Two dead, 30 missing as avalanche hit Italy hotel after 4 tremors - Islamic Invitation Turkey
Europe

Two dead, 30 missing as avalanche hit Italy hotel after 4 tremors

d6c75c8f-5f60-44ca-8252-fa82beb9874f

 

Rescue workers are continuing a desperate search for people trapped inside the wreckage of an Italian resort hotel flattened by a massive avalanche.

At least 30 people were reported missing and two others found dead after an avalanche buried the remote Rigopiano hotel in the central Abruzzo region on Wednesday.

Rescue teams continued searching through the night on Thursday for possible survivors. Reports on Friday said six people have been found alive at the mountain hotel.

According to local press reports, at least two bodies were recovered from the ruins of the four-star hotel amid difficult conditions created by the avalanche.

“We’re holding on to hope that there are survivors inside,” Deputy Interior Minister Filippo Bubbico told reporters Thursday in the town of Penne, where a camp for rescue teams has been established.

“Firefighters and alpine rescuers are working tirelessly and now the army is doing everything to improve access to the route,” he said.

Two people who were outside the hotel at the time of the tragedy have survived, including the hotel’s cook – identified as Giampiero Parete — who had gone out to get something from his car moments before the avalanche struck the building. His wife and two young children remained inside and are among those missing.

“The hotel isn’t here anymore, it’s not here,” Parete was quoted as saying by a local daily after he called restaurateur Quintino Marcella Wednesday night frantically pleading for help while insisting that the hotel had been wiped out.

According to Parete, all the guests at the hotel had their bags packed and were waiting in at the lobby for snow plows to clear the roads to check out and leave.
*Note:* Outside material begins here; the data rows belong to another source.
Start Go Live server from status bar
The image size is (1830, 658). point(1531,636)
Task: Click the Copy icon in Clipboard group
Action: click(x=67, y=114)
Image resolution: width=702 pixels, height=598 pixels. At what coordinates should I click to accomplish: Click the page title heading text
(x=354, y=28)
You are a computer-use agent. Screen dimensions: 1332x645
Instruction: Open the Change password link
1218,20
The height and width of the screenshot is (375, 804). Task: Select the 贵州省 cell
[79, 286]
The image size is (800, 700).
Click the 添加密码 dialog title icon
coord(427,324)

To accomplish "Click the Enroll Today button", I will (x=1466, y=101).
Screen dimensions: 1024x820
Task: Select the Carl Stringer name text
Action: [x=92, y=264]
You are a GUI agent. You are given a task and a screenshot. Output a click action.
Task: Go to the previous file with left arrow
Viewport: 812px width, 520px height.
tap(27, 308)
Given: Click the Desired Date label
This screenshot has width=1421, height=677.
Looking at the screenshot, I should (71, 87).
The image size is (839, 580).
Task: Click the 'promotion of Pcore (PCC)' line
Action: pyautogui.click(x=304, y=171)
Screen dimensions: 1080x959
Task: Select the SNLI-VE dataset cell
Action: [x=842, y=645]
Italian military rescuers prepare to join a rescue operation near the village of Penne, after an avalanche engulfed the mountain hotel Rigopiano in Farindola in the earthquake-ravaged central Italy, on January 19, 2017. (Photo by AFP)

Four earthquakes, stronger than magnitude 5, hit central Italy prior to the avalanche, terrifying residents of rural areas who were already struggling with harsh conditions after heavy snowfall buried phone lines and took out power cables.

Local reports indicate that 22 guests and seven staff members were registered as occupying at the hotel at the time of the incident, among them children, though rescuers say the actual number could be 35.

“The upper part of the hotel it’s not there anymore – it’s full of snow inside the different rooms,” said Dr. Gianluca Fachetti, who was part of the rescue teams.

“But there are several floors and we think most part of the people are on the first floor not the second or third, and it’s very difficult but anyway we hope there could be someone still alive,” he added.

Meanwhile, Italy’s Prime Minister Paolo Gentiloni urged for national unity, insisting that the country was caught in an “unprecedented vice of frost and earthquakes.”

Moreover, European Commission President Jean-Claude Juncker stated that the rest of the EU stood ready to help since “an earthquake in Italy is an earthquake in Europe.”